■ 给定原文:

欢迎访问《兵工学报》官方网站,今天是

兵工学报 ›› 2025, Vol. 46 ›› Issue (4): 240300-.doi: 10.12382/bgxb.2024.0300

• • 上一篇    下一篇

基于人工势场和改进强化学习的自主式水下潜航器避障和航迹规划

潘云伟1, 李敏1,*(), 曾祥光1, 黄傲1, 张加衡1, 任文哲1, 彭倍2   

  1. 1 西南交通大学 机械工程学院, 四川 成都 610031
    2 电子科技大学 机械与电气工程学院, 四川 成都 611731
  • 收稿日期:2024-04-17 上线日期:2025-04-30
  • 通讯作者:
  • 基金资助:
    四川省科技厅重点研发计划项目(2023YFG0285); 国家自然科学基金面上项目(52075456)

AUV Obstacle Avoidance and Path Planning Based on Artificial Potential Field and Improved Reinforcement Learning

PAN Yunwei1, LI Min1,*(), ZENG Xiangguang1, HUANG Ao1, ZHANG Jiaheng1, REN Wenzhe1, PENG Bei2   

  1. 1 School of Mechanical Engineering, Southwest Jiaotong University, Chengdu 610031, Sichuan, China
    2 School of Mechanical and Electrical Engineering, University of Electronic Science and Technology of China, Chengdu 611731, Sichuan, China
  • Received:2024-04-17 Online:2025-04-30

摘要:

自主式水下潜航器(Autonomous Underwater Vehicle,AUV)作为重要的水下探测工具之一,广泛应用于各种海洋军事行动中。现有的AUV避障和路径规划研究多集中于网格地图,较少考虑AUV在水下的真实机动情况。针对该问题,提出一种基于积极经验回放机制的改进近端策略优化(Positive-experience Retraining Proximal Policy Optimization,PR-PPO)算法和人工势场的AUV避障与路径规划方法。利用仿真软件中AUV模型自身传感器和水下环境构建动态人工势场。基于PR-PPO强化学习算法,通过与环境交互进行学习,建立AUV状态与动作之间的映射关系,无需动力学模型和地图信息,即可实现实时避障和路径规划。研究结果表明,与传统的竞争双深度Q网络算法和近端策略优化算法相比,所提算法不仅能保证任务的成功率,还缩短了模型训练时长,提升了收敛效果。

■ 练习任务:
1. 按原文中文作者行的顺序,列出全部作者的中文姓名。
2. 请从原文中原样返回一段文字:自含有“潘云伟1, 李敏1,*(), 曾祥光1, 黄傲1, 张加衡1, 任文哲1, 彭倍2”的词句起,至“面上项目(52075456)”之后止。

■ 所给数据:
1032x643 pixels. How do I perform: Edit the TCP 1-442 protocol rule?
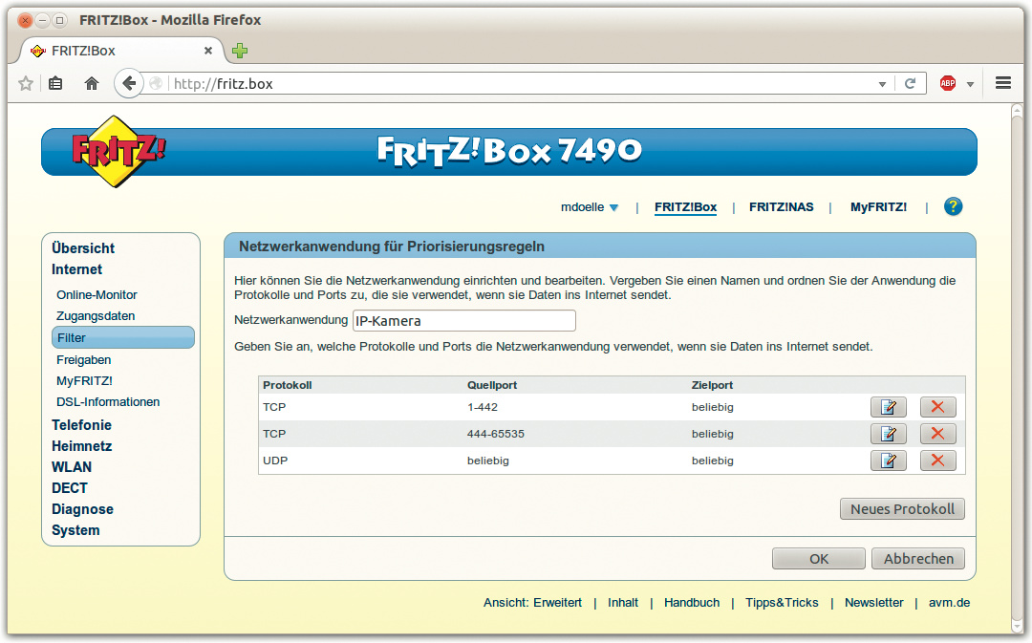click(888, 407)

■ 依次输出:
1. 潘云伟、李敏、曾祥光、黄傲、张加衡、任文哲、彭倍

2.
潘云伟1, 李敏1,*(), 曾祥光1, 黄傲1, 张加衡1, 任文哲1, 彭倍2   

  1. 1 西南交通大学 机械工程学院, 四川 成都 610031
    2 电子科技大学 机械与电气工程学院, 四川 成都 611731
  • 收稿日期:2024-04-17 上线日期:2025-04-30
  • 通讯作者:
  • 基金资助:
    四川省科技厅重点研发计划项目(2023YFG0285); 国家自然科学基金面上项目(52075456)